编辑:我找到了问题的根本原因。这是一段代码:
private static final int MAX_FILE_SIZE = 40194304;
....
....
JavaPairRDD<String, List<String>> typedData = filePaths.mapPartitionsToPair(new PairFlatMapFunction<Iterator<String>, String, List<String>>() {
@Override
public Iterable<Tuple2<String, List<String>>> call(Iterator<String> filesIterator) throws Exception {
List<Tuple2<String, List<String>>> res = new ArrayList<>();
String fileType = null;
List<String> linesList = null;
if (filesIterator != null) {
while (filesIterator.hasNext()) {
try {
Path file = new Path(filesIterator.next());
// filter non-trc files
if (!file.getName().startsWith("1")) {
continue;
}
fileType = getType(file.getName());
Configuration conf = new Configuration();
CompressionCodecFactory compressionCodecs = new CompressionCodecFactory(conf);
CompressionCodec codec = compressionCodecs.getCodec(file);
FileSystem fs = file.getFileSystem(conf);
ContentSummary contentSummary = fs.getContentSummary(file);
long fileSize = contentSummary.getLength();
InputStream in = fs.open(file);
if (codec != null) {
in = codec.createInputStream(in);
} else {
throw new IOException();
}
byte[] buffer = new byte[MAX_FILE_SIZE];
BufferedInputStream bis = new BufferedInputStream(in, BUFFER_SIZE);
int count = 0;
int bytesRead = 0;
try {
while ((bytesRead = bis.read(buffer, count, BUFFER_SIZE)) != -1) {
count += bytesRead;
}
} catch (Exception e) {
log.error("Error reading file: " + file.getName() + ", trying to read " + BUFFER_SIZE + " bytes at offset: " + count);
throw e;
}
Iterable<String> lines = Splitter.on("\n").split(new String(buffer, "UTF-8").trim());
linesList = Lists.newArrayList(lines);
// get rid of first line in file
Iterator<String> it = linesList.iterator();
if (it.hasNext()) {
it.next();
it.remove();
}
//res.add(new Tuple2<>(fileType,linesList));
} finally {
res.add(new Tuple2<>(fileType, linesList));
}
}
}
return res;
}
特别是为每个文件分配大小为40m的缓冲区,以便使用bufferedinputstream读取文件的内容。
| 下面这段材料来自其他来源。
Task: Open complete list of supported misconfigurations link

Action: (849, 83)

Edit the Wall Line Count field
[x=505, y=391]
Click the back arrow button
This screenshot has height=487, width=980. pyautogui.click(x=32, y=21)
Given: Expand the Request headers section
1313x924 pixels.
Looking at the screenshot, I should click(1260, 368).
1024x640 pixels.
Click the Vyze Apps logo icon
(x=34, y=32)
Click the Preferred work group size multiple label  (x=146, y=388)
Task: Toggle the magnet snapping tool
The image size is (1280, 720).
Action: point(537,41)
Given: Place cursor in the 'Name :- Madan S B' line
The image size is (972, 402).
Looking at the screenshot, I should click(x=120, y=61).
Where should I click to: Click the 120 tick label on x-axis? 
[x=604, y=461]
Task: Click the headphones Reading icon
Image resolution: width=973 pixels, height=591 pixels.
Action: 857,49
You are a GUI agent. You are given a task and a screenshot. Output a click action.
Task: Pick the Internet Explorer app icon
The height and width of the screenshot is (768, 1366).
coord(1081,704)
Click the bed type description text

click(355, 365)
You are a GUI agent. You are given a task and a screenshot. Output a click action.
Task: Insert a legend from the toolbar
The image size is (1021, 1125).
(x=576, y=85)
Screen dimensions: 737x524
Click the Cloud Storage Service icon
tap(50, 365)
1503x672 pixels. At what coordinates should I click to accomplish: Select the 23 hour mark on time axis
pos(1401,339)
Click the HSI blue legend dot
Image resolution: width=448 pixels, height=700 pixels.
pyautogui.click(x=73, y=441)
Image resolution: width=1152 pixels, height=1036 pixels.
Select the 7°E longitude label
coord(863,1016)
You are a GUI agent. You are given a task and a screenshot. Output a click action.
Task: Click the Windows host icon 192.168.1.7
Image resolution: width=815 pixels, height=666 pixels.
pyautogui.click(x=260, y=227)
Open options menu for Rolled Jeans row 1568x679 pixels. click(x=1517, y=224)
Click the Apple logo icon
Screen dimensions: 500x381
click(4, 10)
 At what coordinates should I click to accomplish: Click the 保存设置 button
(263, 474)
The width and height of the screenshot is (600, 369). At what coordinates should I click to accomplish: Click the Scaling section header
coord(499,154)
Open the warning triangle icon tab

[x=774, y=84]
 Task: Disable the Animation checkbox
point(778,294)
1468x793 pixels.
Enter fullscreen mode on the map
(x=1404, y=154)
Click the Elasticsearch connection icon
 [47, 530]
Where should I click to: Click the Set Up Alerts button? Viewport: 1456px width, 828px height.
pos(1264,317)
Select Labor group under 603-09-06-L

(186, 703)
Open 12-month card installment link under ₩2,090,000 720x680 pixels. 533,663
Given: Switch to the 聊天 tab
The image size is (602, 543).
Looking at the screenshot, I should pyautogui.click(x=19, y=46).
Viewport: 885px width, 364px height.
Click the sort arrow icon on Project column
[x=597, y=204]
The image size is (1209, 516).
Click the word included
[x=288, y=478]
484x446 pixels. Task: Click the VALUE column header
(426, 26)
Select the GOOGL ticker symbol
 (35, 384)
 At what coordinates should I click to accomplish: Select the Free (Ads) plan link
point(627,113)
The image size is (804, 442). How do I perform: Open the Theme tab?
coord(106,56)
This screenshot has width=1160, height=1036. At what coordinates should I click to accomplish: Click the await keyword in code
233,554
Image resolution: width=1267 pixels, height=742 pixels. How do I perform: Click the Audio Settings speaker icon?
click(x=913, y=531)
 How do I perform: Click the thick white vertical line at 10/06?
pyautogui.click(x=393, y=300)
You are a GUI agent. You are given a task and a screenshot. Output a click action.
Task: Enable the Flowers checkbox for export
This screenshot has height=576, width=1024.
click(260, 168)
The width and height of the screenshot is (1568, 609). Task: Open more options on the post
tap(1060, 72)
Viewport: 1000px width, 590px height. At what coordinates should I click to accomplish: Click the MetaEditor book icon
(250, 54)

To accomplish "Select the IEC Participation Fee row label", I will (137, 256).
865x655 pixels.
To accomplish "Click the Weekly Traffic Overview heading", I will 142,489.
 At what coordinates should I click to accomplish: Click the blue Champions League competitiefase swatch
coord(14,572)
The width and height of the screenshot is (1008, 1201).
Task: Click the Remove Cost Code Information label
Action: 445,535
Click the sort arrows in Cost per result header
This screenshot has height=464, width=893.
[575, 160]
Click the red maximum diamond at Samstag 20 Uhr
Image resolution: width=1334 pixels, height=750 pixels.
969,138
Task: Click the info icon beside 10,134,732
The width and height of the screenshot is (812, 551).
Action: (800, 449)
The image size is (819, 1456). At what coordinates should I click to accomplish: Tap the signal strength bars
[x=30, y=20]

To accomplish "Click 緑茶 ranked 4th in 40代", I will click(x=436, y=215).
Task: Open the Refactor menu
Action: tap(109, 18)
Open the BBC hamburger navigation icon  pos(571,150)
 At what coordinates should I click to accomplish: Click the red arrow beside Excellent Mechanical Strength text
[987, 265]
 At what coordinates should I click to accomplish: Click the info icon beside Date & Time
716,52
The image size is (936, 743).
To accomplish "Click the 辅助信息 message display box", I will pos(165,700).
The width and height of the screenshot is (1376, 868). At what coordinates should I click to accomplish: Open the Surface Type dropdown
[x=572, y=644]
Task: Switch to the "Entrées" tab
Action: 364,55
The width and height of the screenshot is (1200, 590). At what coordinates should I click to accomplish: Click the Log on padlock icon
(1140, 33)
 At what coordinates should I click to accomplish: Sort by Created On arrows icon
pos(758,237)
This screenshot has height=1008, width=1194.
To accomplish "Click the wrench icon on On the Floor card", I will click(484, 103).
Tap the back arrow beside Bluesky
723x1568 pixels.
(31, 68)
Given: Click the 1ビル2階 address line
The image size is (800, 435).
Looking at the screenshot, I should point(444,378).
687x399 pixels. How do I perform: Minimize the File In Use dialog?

这会导致堆栈内存在某个点结束。
问题是:
如果我逐行读取(不需要缓冲区),读起来会非常低效
如果我分配一个缓冲区并在每次读取文件时重用它,那么在并行性意义上有可能吗?或者它会被几个线程覆盖吗?
欢迎任何建议。。。
edit2:通过将字节数组分配移到迭代器之外,修复了第一个内存问题,因此它可以被所有分区元素重用。但是仍然有一个新的字符串(buffer,“utf-8”).trim()),它是为分割目的而创建的,这是一个每次都会创建的对象。我可以使用stringbuffer/builder,但是如果没有string对象,如何设置字符集编码?
1条答案
按热度按时间cbjzeqam1#
最后我修改了代码如下:
因此,现在我不使用大小为40m的缓冲区,而是使用数组列表动态构建行列表。这解决了我目前的记忆问题,但现在我有其他奇怪的错误失败的工作。会用另一个问题来报告。。。